Restate all of the records below exactly. Do not carry over any image.

━━━

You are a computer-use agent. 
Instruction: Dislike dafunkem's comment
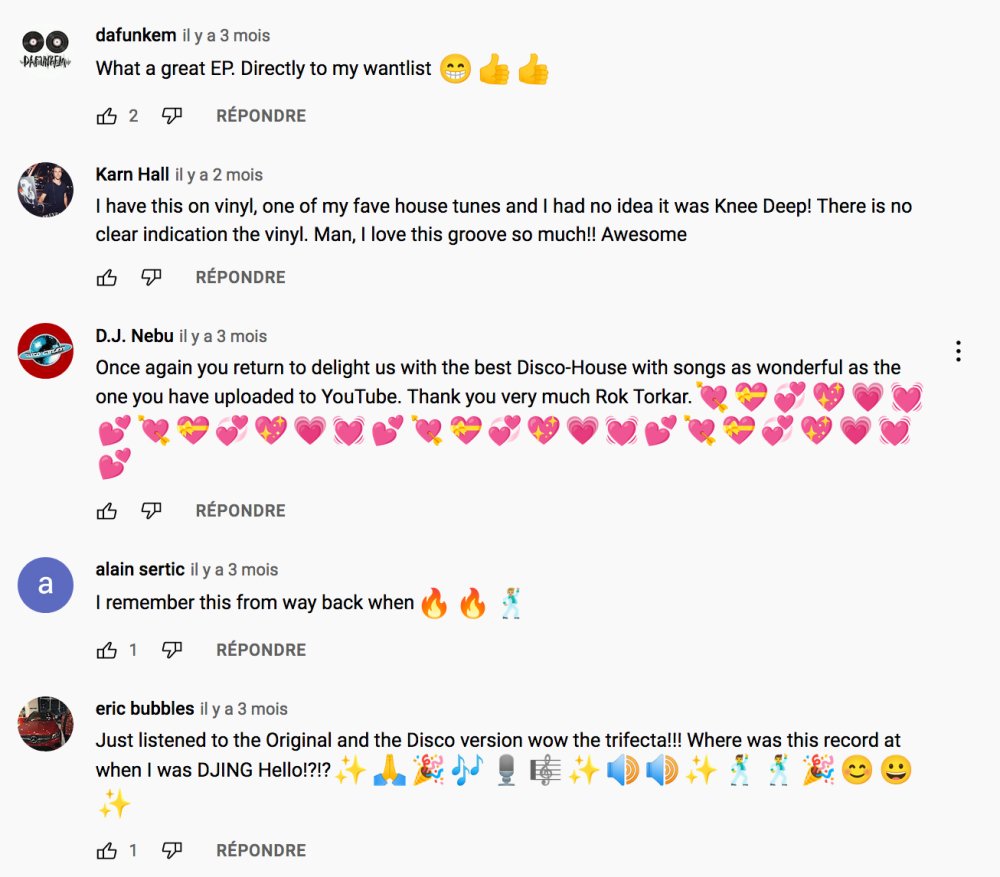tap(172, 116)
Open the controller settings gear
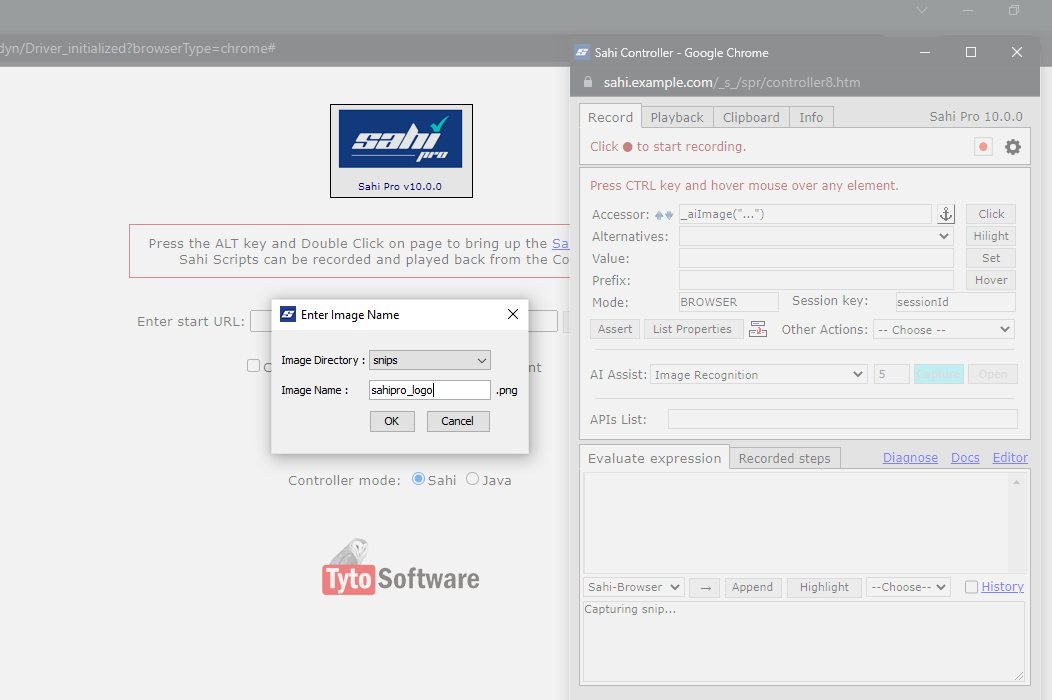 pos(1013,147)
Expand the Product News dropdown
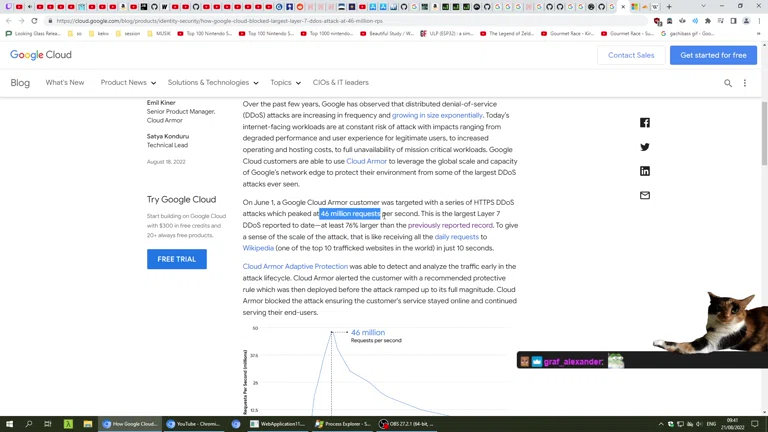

━━━

* _Reply to the task_:
You are a computer-use agent. 
Instruction: Dislike dafunkem's comment
tap(172, 116)
Open the controller settings gear
 pos(1013,147)
Expand the Product News dropdown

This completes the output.